One of the lessons I try to teach small-shop owners is that it's hard to do it all yourself and grow. Time and time again I see shops get to a point, usually at about three or four employees, where the owner realizes he must either become the shop foreman and hire a business manager to run the office and sales, or he must give up the shop and hire a foreman to take charge of production. It's often a heart-wrenching decision for the owner who really likes working in the shop. Some owners never resolve this crisis, frequently because they can't find the right second person to be their shop foreman or business manager.

At CabinetMaker, we've reached a similar point in the development of the magazine. Our mission has grown way beyond simply printing an informative and useful publication and selling advertising. We have become inextricably linked to the success and growth of the shops that make up our readership. To that end we developed projects like the Pricing Survey, Webinars, seminars, workshops, online forums, downloadable tools and digital editions. We were instrumental in helping launch the Cabinet Makers Association. All that has helped us grow to become the largest circulation woodworking trade magazine in North America with 56,000 subscribers, all professional small shops. But there's more to do.

It's time for me to move a bit away from the day-to-day editing so we can more directly help growing shops reach their goals. I am coordinating the launch of our new CabinetMaker Consulting service that will offer a variety of direct, hands-on, professional and confidential consulting products specifically targeted at the kinds of shops that make up CabinetMaker's audience. You can read more about it on page 34.

While I'll still be overseeing this magazine, I couldn't be stepping out of the shop, so to speak, unless I had a great shop foreman to take over for me.

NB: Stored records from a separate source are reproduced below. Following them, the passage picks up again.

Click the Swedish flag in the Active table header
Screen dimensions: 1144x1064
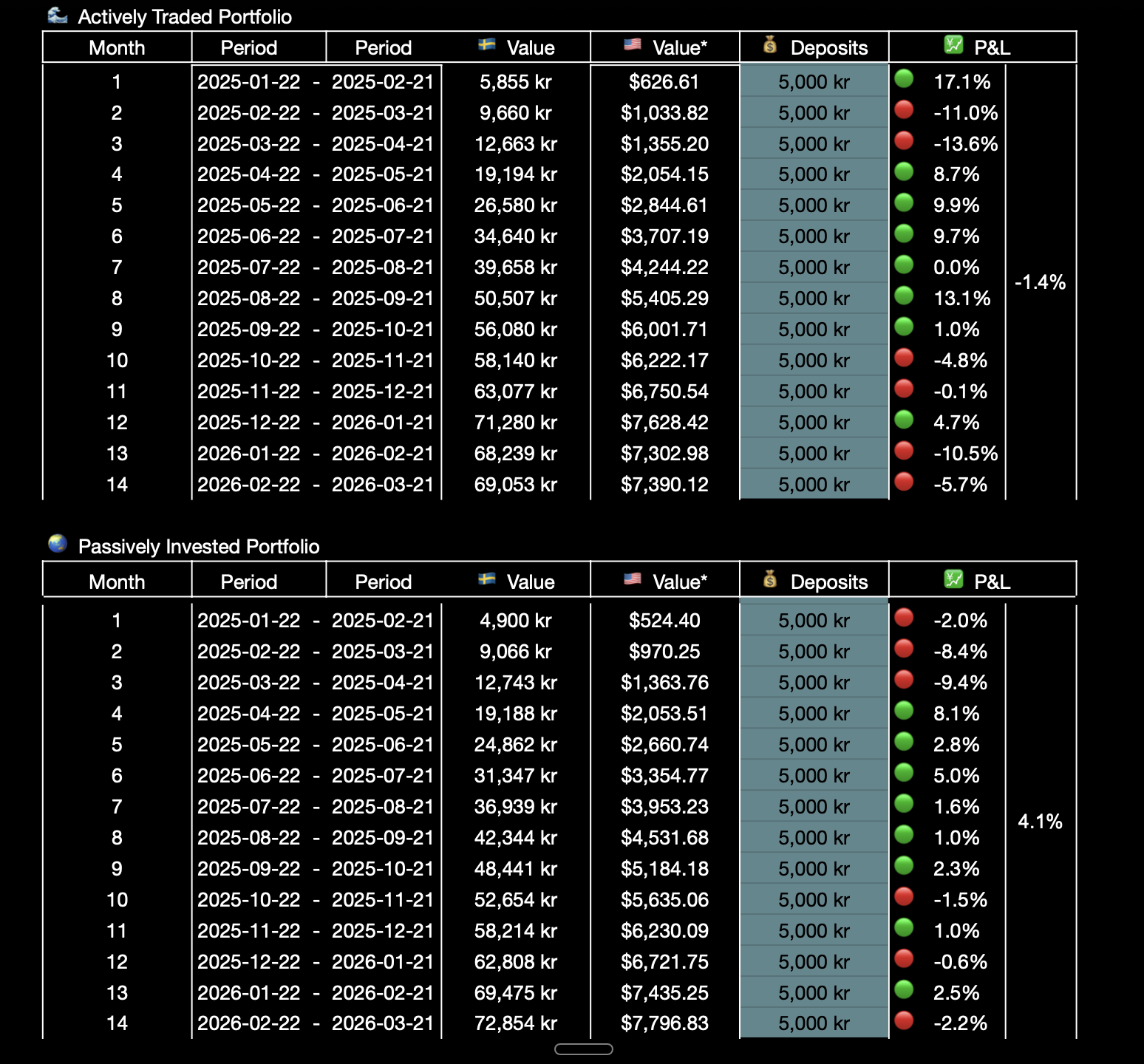coord(486,45)
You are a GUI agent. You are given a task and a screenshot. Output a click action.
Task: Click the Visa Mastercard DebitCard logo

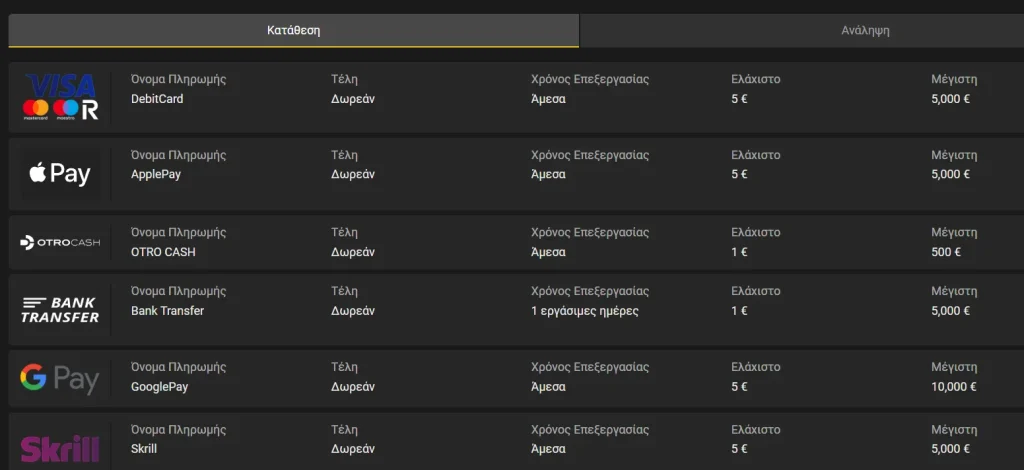click(x=60, y=97)
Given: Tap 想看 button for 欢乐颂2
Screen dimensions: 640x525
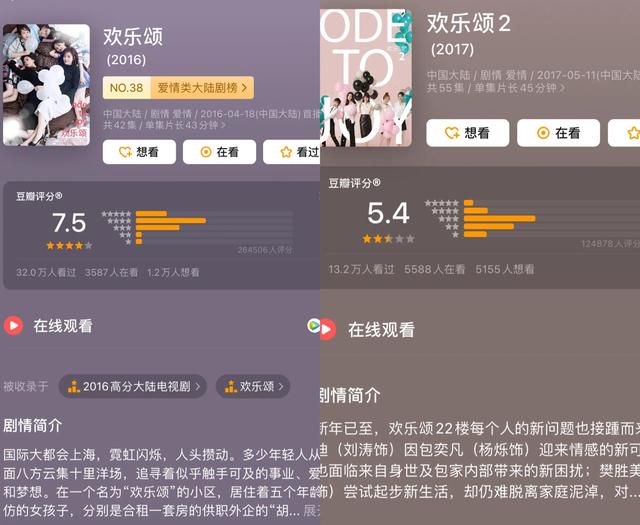Looking at the screenshot, I should tap(468, 133).
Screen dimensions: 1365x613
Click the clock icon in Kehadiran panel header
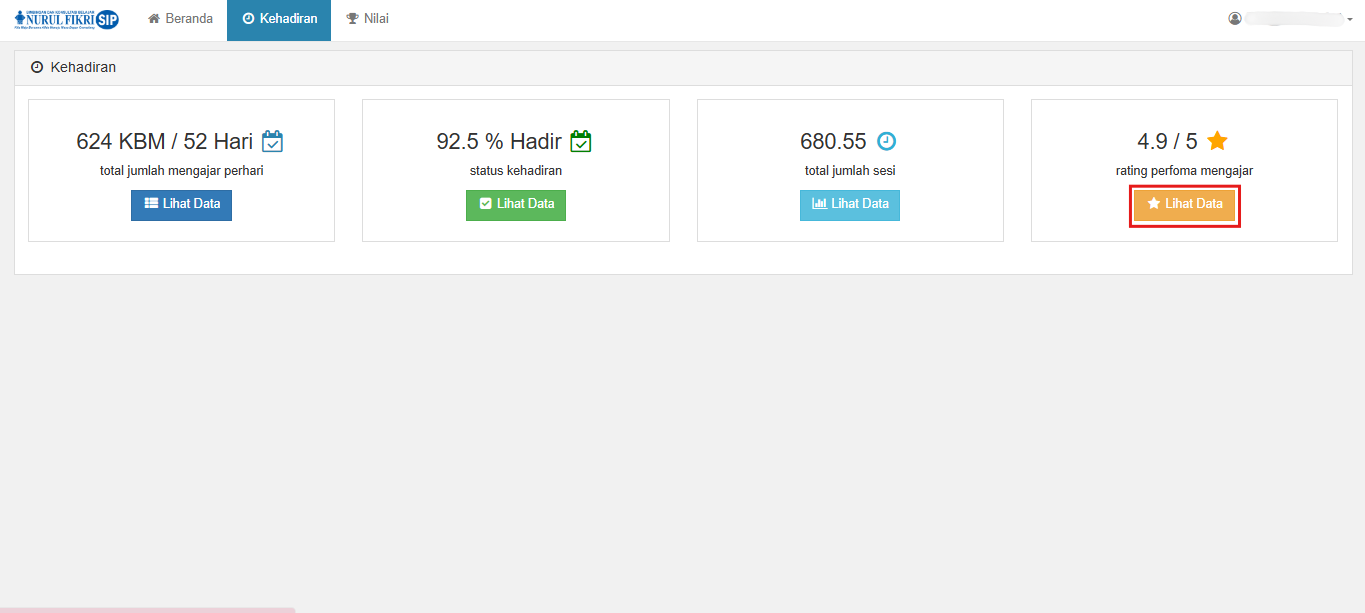[x=37, y=68]
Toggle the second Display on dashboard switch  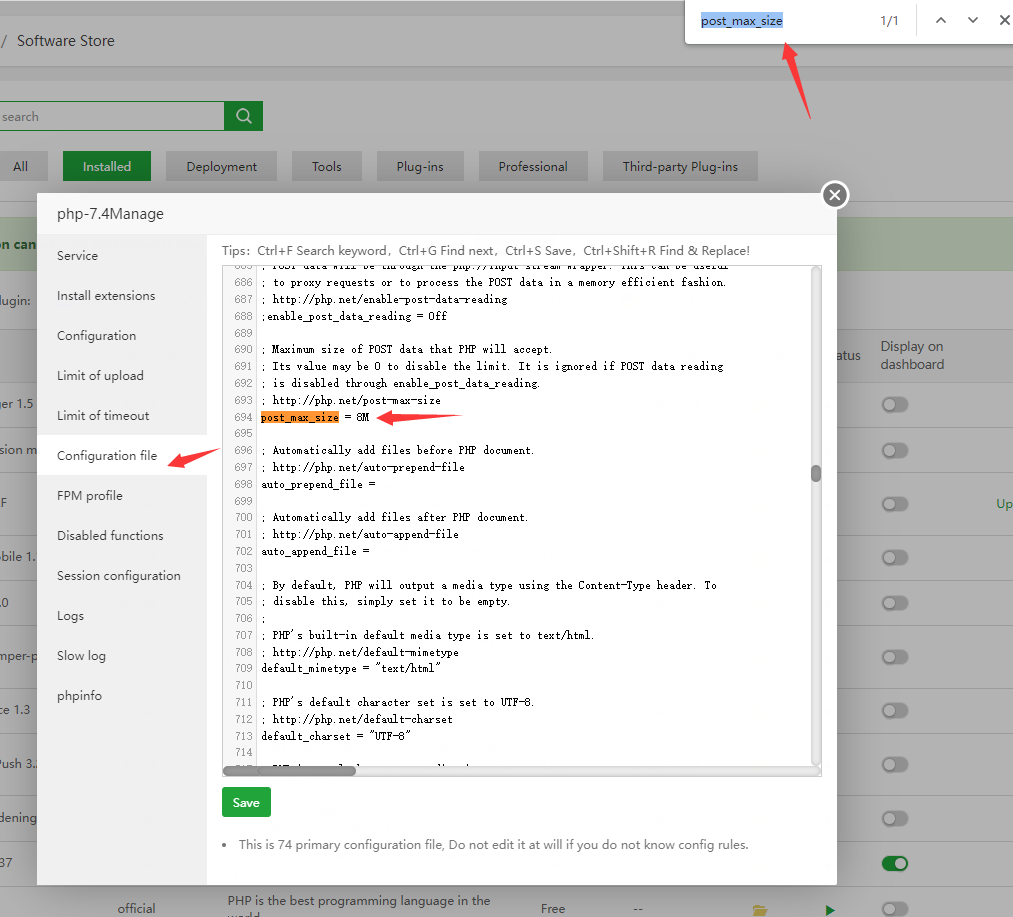click(895, 450)
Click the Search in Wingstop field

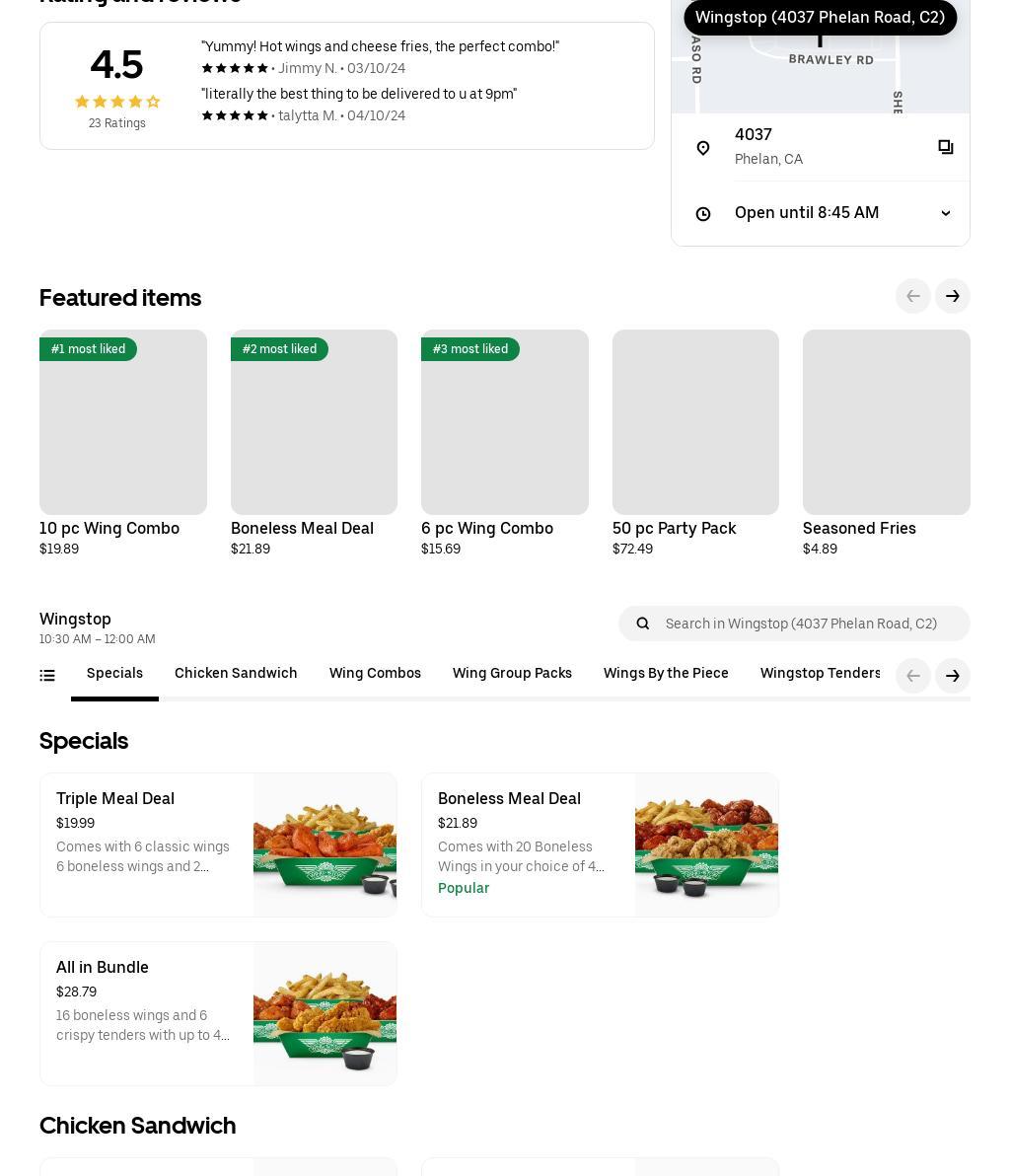pyautogui.click(x=809, y=624)
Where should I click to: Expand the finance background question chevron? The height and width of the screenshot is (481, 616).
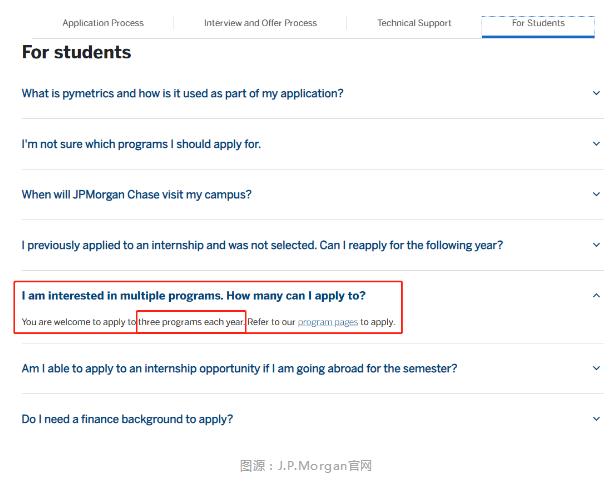(x=597, y=419)
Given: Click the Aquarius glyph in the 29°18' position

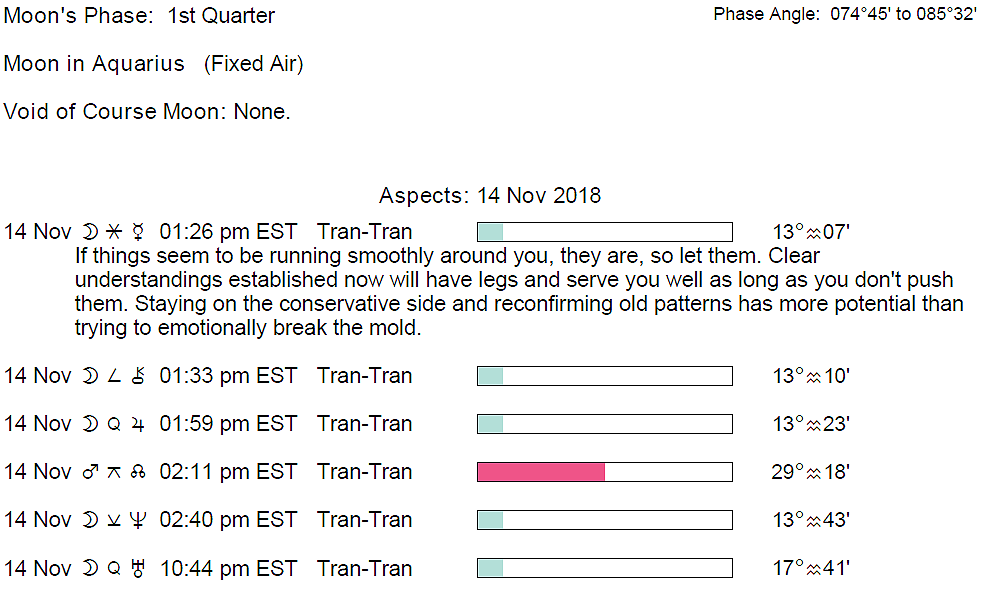Looking at the screenshot, I should 814,473.
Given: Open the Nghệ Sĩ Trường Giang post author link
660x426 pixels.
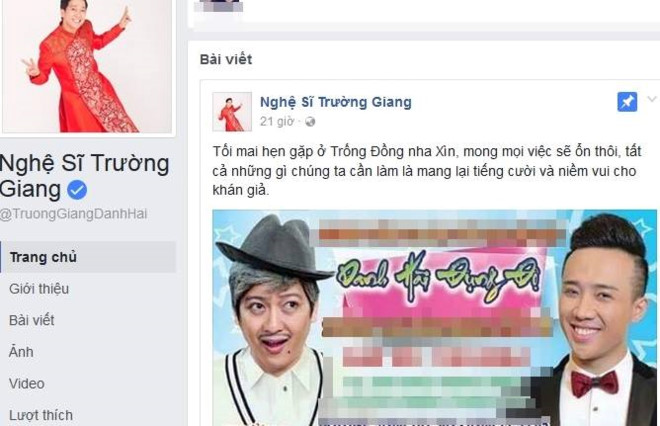Looking at the screenshot, I should point(335,102).
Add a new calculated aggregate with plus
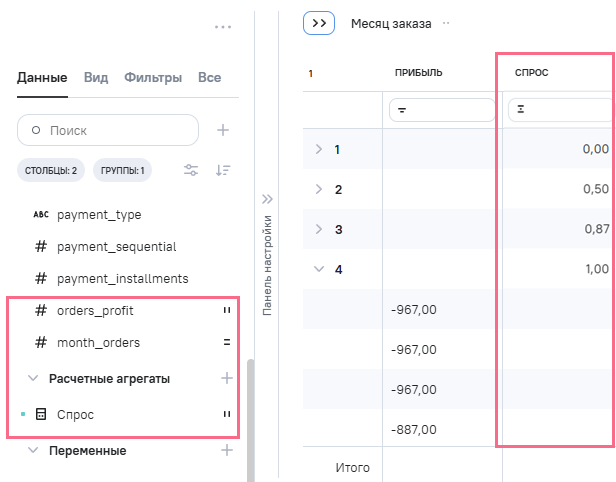The height and width of the screenshot is (482, 616). (226, 378)
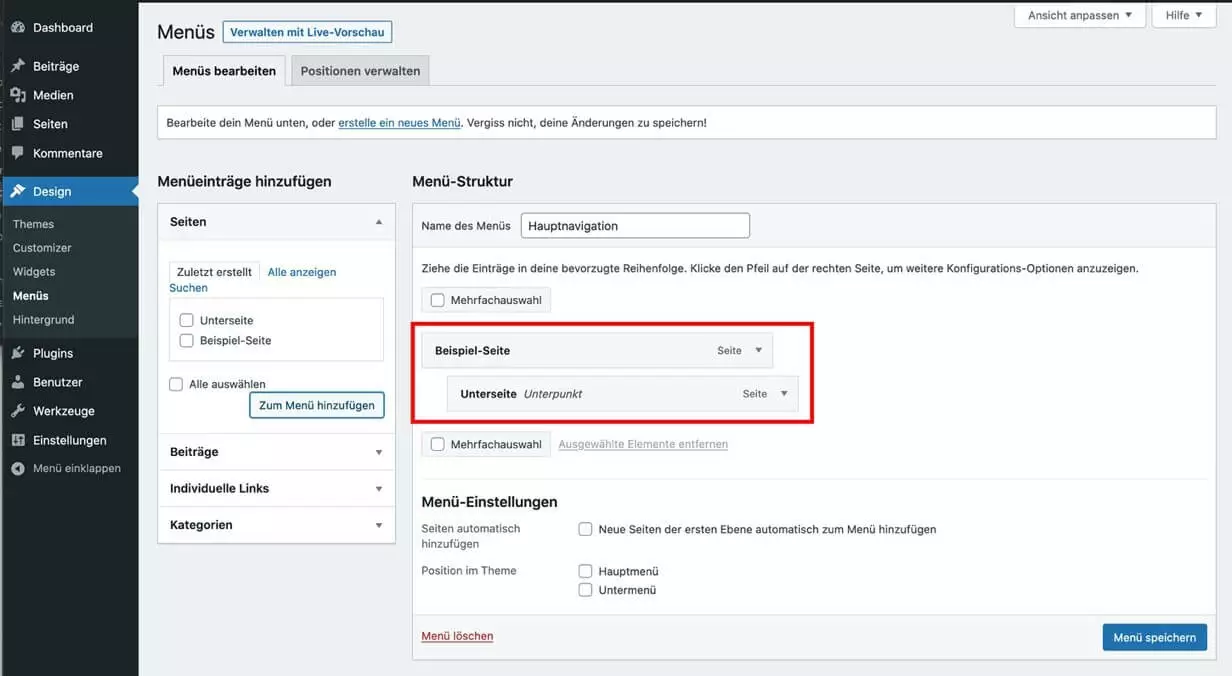This screenshot has height=676, width=1232.
Task: Tick the Alle auswählen checkbox
Action: (176, 384)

Linda Ohm has been my managing editor for years and is well equipped to take on the day-to-day, month-to-month challenge of editing the magazine. Besides her journalism experience, she and her husband have run a small metalworking and woodworking shop for decades. She knows first hand what matters to small shop owners.

I won't be disappearing from these pages, but it's time I took my own advice. That means spending more of my time working directly with shop owners to help them succeed. I'm stepping out of my shop so we can help your shop grow.